● Task goal
Swap every "screenshot" in these lines for "screen capture" and repeat the lines with nothing else changed.
"""
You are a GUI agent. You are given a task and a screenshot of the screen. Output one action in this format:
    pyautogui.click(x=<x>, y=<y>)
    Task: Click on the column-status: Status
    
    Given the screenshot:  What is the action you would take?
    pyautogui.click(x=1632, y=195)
"""
● Task output
You are a GUI agent. You are given a task and a screen capture of the screen. Output one action in this format:
    pyautogui.click(x=<x>, y=<y>)
    Task: Click on the column-status: Status
    
    Given the screen capture:  What is the action you would take?
    pyautogui.click(x=1632, y=195)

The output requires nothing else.